Screenshot grounding data

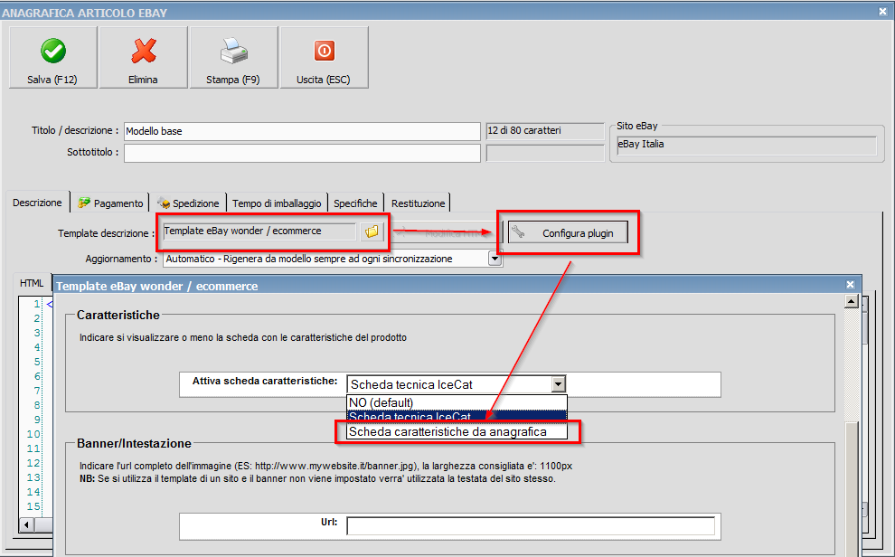
Task: Open the Aggiornamento dropdown
Action: coord(493,259)
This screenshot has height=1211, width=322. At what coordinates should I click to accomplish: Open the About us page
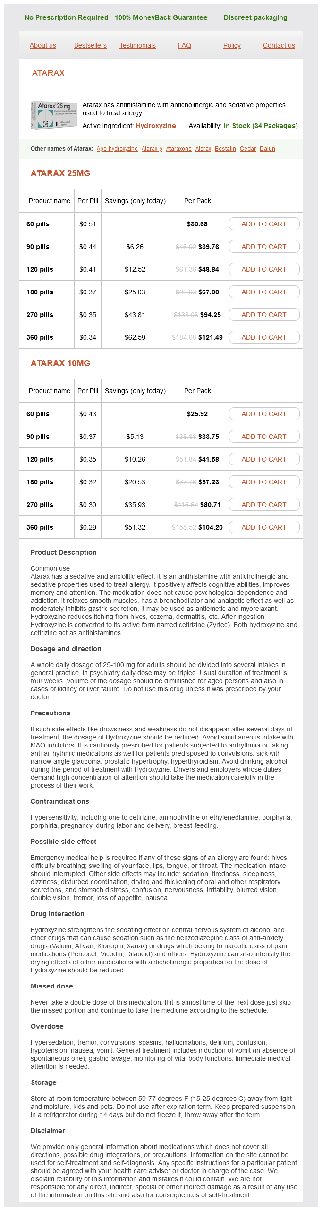(42, 45)
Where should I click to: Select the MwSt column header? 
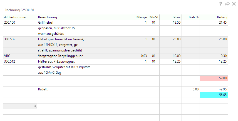point(153,17)
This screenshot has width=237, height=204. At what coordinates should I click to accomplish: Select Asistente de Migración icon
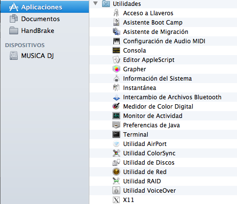click(x=116, y=31)
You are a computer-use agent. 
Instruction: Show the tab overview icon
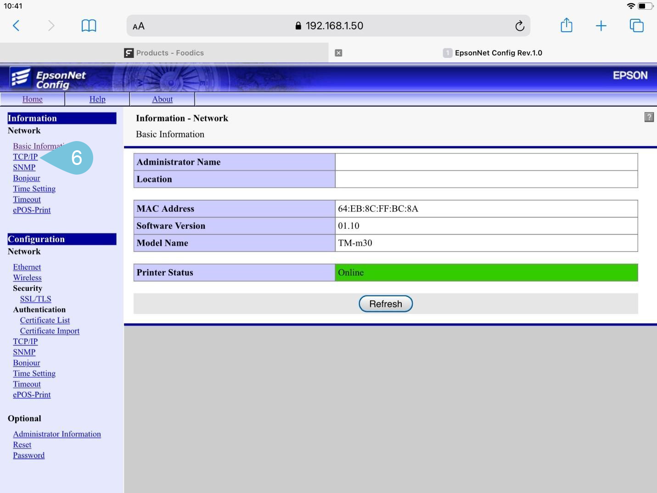click(x=636, y=26)
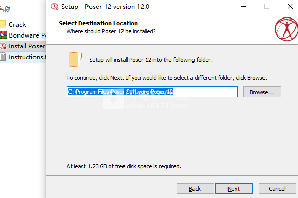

**Task item:**
Transcribe exactly the lines from the one with "This screenshot has height=1211, width=322." to the last line of the records, both included, so that no picture appears in the copy.

**Answer section:**
This screenshot has height=1211, width=322. At what coordinates should I click to accomplish: Open the About us page
(42, 45)
Where should I click to: Select the MwSt column header? 
point(153,17)
This screenshot has width=237, height=204. At what coordinates should I click to accomplish: Select Asistente de Migración icon
click(x=116, y=31)
You are a computer-use agent. 
Instruction: Show the tab overview icon
click(x=636, y=26)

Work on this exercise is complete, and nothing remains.